Win 11 VM w. GPU passthrough - randomly loses GPU / NIC - won't boot - new IP


WoRie

Recommended Posts

Hi,

 

I've set up (multiple times now) a win 11 gaming vm, and passed through an Nvidia GPU.

 

During initial setup, everything works fine, even through restarts of the VM or host. However, after shutting down unraid completly and starting up afterwards, I have the following issues

 

- The VM won't come up at all. The logs show no issues, the status "started" but I can't connect or see any display output.
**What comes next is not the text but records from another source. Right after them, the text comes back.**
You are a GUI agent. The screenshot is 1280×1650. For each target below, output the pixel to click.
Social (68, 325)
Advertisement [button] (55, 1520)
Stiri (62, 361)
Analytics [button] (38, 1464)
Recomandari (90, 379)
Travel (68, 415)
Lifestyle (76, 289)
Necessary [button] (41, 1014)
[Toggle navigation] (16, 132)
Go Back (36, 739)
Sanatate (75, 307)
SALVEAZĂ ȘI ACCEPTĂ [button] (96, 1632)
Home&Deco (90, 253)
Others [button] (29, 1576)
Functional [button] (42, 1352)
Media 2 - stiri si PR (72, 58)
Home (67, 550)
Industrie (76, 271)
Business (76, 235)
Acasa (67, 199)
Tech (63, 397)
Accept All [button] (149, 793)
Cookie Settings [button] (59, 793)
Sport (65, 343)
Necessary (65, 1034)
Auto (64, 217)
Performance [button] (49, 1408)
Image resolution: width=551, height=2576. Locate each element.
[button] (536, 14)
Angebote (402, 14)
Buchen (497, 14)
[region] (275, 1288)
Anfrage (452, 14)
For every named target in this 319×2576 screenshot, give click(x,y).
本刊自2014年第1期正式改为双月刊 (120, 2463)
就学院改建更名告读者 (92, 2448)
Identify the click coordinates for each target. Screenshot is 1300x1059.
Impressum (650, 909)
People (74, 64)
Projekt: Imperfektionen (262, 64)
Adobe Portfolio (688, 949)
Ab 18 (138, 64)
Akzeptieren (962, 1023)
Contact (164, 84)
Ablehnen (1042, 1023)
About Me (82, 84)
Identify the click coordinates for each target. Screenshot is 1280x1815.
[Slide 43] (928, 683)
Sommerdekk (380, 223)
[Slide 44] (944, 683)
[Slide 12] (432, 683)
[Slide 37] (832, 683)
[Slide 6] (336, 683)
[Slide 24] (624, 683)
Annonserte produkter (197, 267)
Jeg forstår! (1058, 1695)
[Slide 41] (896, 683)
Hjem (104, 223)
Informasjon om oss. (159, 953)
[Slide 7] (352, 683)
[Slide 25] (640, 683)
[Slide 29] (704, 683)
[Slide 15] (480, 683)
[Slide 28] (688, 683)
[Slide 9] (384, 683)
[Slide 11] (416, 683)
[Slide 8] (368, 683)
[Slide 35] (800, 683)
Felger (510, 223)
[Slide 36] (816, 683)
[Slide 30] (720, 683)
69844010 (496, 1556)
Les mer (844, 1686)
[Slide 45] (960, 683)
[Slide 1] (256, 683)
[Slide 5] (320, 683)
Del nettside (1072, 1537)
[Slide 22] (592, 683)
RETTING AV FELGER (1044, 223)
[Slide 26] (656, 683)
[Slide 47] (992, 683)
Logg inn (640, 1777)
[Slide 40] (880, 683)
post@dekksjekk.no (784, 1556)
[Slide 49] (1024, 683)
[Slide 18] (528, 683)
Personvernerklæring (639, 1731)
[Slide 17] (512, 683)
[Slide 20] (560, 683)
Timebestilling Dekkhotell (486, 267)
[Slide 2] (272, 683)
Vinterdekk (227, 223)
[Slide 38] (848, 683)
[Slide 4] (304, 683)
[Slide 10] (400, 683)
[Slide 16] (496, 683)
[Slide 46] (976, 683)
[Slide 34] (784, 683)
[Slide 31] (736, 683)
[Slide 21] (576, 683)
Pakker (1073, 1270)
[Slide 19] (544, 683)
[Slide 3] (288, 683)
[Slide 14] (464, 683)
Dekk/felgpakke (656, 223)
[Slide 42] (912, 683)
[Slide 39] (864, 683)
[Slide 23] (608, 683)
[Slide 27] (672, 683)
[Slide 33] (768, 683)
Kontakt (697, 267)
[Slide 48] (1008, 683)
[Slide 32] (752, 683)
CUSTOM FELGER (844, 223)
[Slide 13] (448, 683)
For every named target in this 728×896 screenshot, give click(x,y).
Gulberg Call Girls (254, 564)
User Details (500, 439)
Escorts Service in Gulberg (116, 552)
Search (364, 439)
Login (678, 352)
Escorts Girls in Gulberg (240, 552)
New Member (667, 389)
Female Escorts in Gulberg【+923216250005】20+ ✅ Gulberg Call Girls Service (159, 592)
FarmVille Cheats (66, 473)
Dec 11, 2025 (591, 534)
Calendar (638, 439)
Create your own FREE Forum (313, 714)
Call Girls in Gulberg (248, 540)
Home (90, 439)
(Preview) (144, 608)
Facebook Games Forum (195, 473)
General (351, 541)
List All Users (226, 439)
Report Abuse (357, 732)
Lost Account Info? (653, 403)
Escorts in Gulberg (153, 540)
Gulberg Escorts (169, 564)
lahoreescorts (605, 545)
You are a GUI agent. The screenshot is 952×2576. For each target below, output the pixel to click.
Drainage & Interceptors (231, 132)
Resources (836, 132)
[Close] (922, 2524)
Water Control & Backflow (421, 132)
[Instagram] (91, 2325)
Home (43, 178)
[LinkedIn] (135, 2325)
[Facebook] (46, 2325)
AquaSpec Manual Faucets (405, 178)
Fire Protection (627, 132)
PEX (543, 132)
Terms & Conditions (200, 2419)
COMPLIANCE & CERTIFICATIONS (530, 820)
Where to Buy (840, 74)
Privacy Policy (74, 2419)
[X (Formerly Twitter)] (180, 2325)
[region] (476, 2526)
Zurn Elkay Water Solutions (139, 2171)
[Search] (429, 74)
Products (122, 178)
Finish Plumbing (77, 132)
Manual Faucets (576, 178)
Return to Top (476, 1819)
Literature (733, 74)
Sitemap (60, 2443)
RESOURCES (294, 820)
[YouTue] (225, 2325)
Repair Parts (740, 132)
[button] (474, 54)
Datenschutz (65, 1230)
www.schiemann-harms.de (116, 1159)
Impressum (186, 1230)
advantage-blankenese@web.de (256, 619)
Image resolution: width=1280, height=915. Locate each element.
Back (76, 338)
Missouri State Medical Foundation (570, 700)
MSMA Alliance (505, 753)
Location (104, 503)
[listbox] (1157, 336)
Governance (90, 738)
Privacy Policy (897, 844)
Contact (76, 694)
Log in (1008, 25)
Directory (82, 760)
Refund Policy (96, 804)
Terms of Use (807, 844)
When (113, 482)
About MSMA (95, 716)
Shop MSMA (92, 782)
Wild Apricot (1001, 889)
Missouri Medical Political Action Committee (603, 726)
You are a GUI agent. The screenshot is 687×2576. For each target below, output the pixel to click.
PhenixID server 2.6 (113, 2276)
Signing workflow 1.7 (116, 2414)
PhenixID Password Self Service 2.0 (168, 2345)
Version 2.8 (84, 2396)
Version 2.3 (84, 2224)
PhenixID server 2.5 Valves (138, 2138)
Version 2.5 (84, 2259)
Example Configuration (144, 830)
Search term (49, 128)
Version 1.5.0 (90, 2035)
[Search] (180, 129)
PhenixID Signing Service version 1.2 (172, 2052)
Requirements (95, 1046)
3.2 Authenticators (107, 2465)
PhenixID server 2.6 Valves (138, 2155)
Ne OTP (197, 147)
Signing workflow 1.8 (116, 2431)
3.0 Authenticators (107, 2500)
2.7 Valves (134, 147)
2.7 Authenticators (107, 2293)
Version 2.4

The (installed) guest agent reports no IP

- After some forced reboots, the guest agent suddenly reports a new IP (while being set to static inside VM). Upon RDPing, a new network is detected inside the vm, the IP being again assigned by DHCP. Also, the GPU is missing from the VM completly. Everything else seems to work fine.

 

Any ideas, what is happening here? I've already set up this same VM 3 times. Today upon booting up my NAS again, everything is broken again. 

 

As far as I can tell, the logs show no issues. 

wonas-diagnostics-20230208-1056.zip

Link to comment

1.

Feb  8 01:37:18 WoNas kernel: pci 0000:01:00.0: BAR 1: assigned to efifb

You need video=efifb:off in your syslinux config.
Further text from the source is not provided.